What is an ASME tank?

ASME is the American Society of Mechanical Engineers. In order for a piece of equipment to carry the ASME label it must meet their standards and be inspected. Please read more about this in an earlier R. L. Deppmann Monday Morning Minute. Obviously, the tank weighs 400% more so there must be some difference. It is built completely different. It is a pressure vessel and it was inspected and certified. It also carries a third party guarantee written in a U-1 form.

A standard non-code tank is made of different lighter materials and does not have a third party inspection. You are paying for much more than heavier steel!

When is an ASME tank required on water heater thermal expansion tanks in Michigan?

Let me start by making it clear that I am not a mechanical contractor or a mechanical inspector. I am looking at the same reference material available to most of the people reading this article. Let’s look specifically at the Michigan Boiler Code.

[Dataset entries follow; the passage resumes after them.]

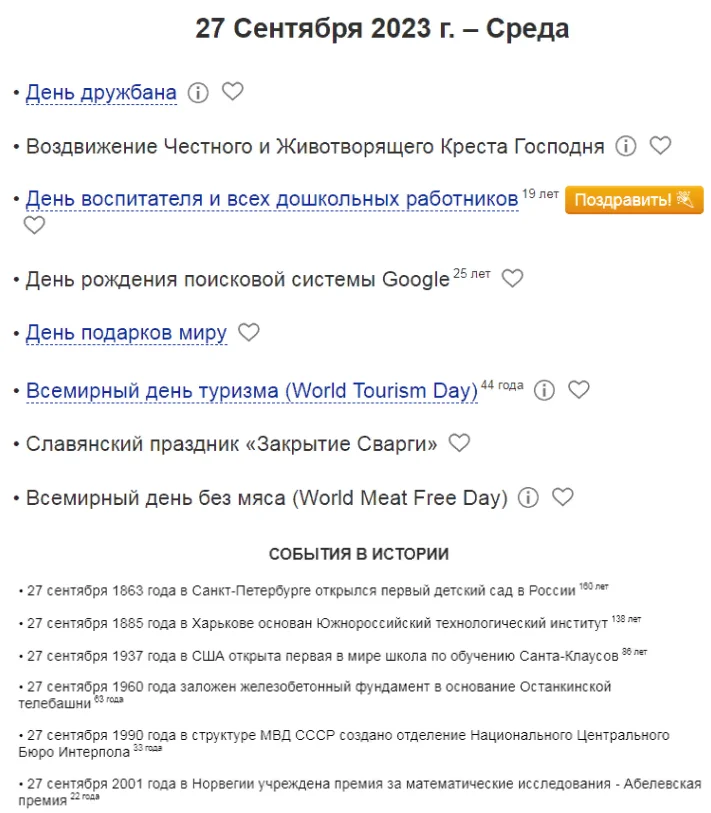Like День рождения поисковой системы Google
This screenshot has width=711, height=813.
click(512, 279)
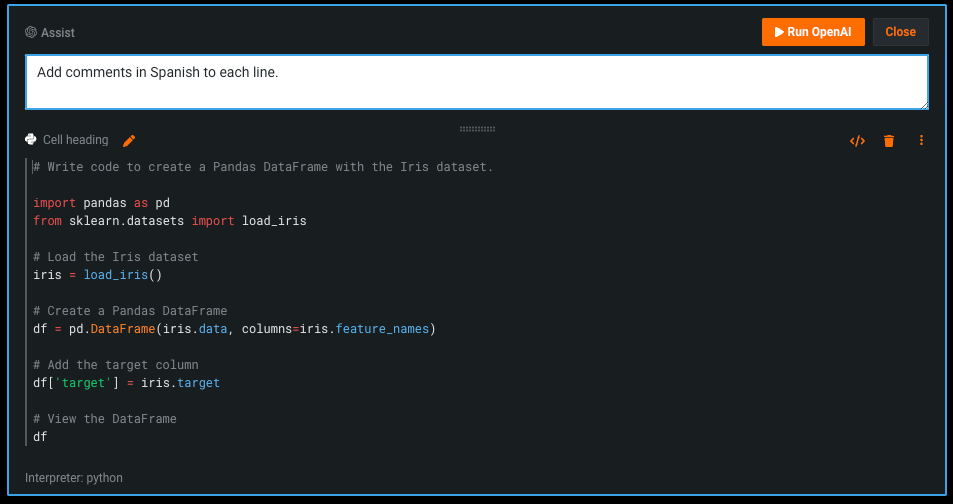Click the Write code comment on first line
Screen dimensions: 953x504
pyautogui.click(x=264, y=167)
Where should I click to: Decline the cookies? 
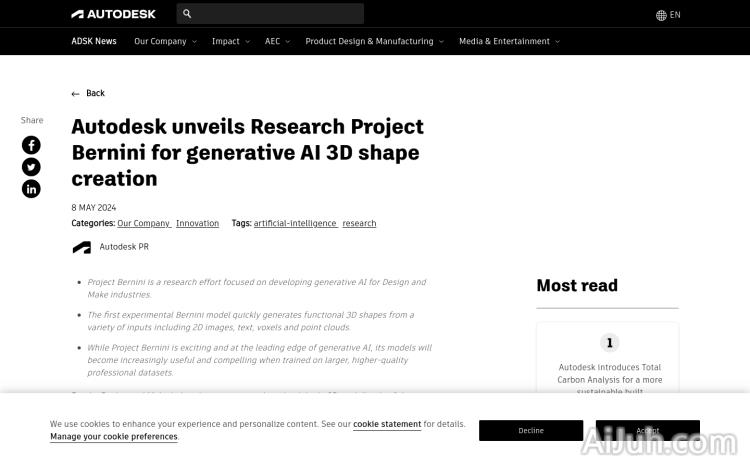click(531, 431)
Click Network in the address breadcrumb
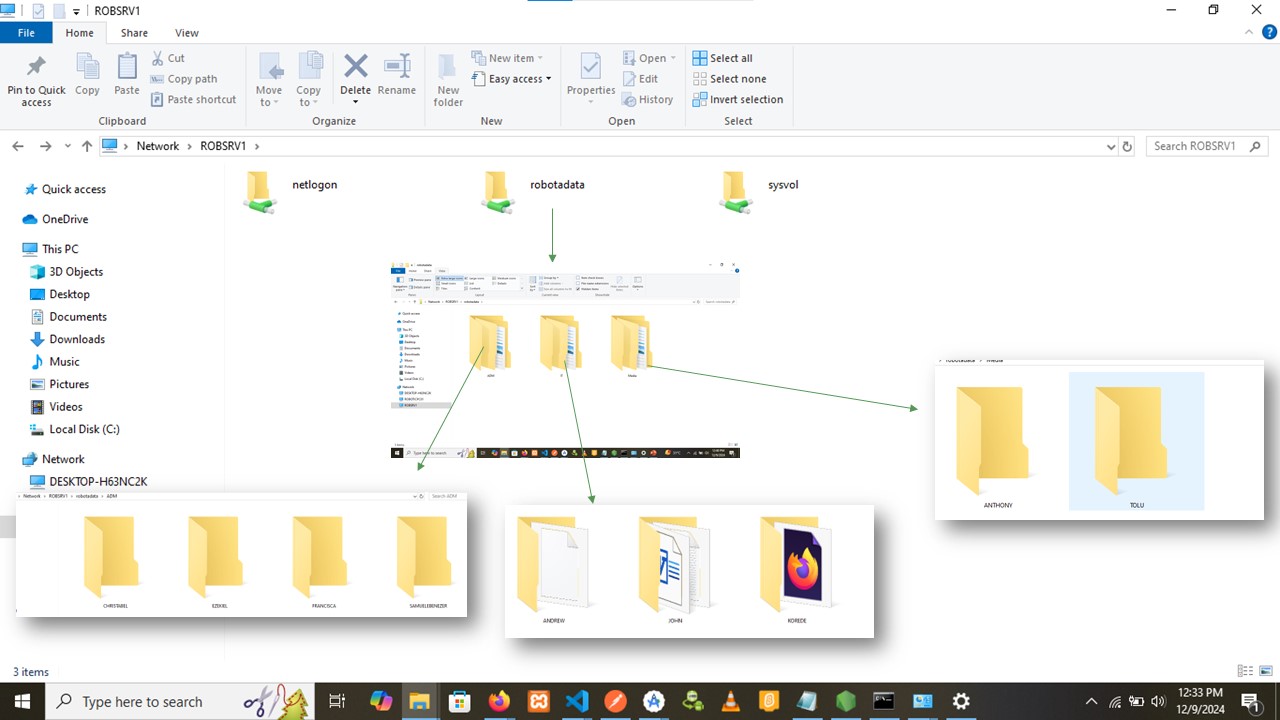The height and width of the screenshot is (720, 1280). (x=157, y=146)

The 2013 Michigan Boiler Code has a section R 408.4012 Definitions. Under item (55) of this section, it reads:

A water heater that does not exceed any of the following is exempt from these rules:

     (a) A heat input of more than 200,000 BTU per hour

     (b) A water temperature of more than 210 degrees Fahrenheit

     (c) A nominal water-containing capacity of more than 120 gallons

Michigan does not require an ASME stamp for pressure vessels above 15 psi unless the vessel falls under the Michigan Boiler Code. Anything related to the Boiler Code 15 psi and above rule requires an ASME Vessel. A water heater does not fall under the current Michigan Boiler Code if it is below 200,000 BTU per hour and less than 210 degrees F in temperature and has a water-containing capacity of 120 gallons or less.

A thermal expansion tank used on a water heater that is not covered by the code should not be required to carry the ASME label. That said, it may still be a requirement of the owner’s insurance carrier or the standard specification of the engineer. Local inspectors or local code requirements may still require the label.

Bottom line: if the specification asks for ASME, the contractor should provide ASME.

When is an ASME tank required on water heater thermal expansion tanks in Ohio?

Let me start by making it clear that I am not a mechanical contractor or a mechanical inspector. I am looking at the same reference material available to most of the people reading this article. Let’s look specifically at the Ohio Code.

The 2017 Ohio Plumbing Code section 4101:3-2-01 defines a water heater as any heating appliance or equipment that heats potable water and supplies such water to the potable hot water distribution system. In amendments effective November 1, 2017, the section 501.1 scope indicates the following exception:

Water heaters shall comply with the “Ohio Boiler and Pressure Vessels rules,” Chapters 4101:4-1 to 4101:4-10 of the Administrative Code when any of the following limitations are exceeded:

1. Heat input of two hundred thousand BTU per hour;

2. Water temperature of two hundred ten degrees Fahrenheit;

3. Nominal water containing capacity of one hundred twenty gallons

The Ohio Boiler Rules and Amendments effective January 1, 2015 have a similar listing of exemptions.

A thermal expansion tank used on a water heater that is not covered by the code should not be required to carry the ASME label. That said, it may still be a requirement of the owner’s insurance carrier or the standard specification of the engineer. Local inspectors or local code requirements may still require the label.

Bottom line: if the specification asks for ASME, the contractor should provide ASME.

Size the Tank using B&G ESP-Systemwize

You can select a tank using ESP-Systemwize from Bell & Gossett. Regardless of code or non-code, R. L. Deppmann Company normally stocks both types in the smaller sizes.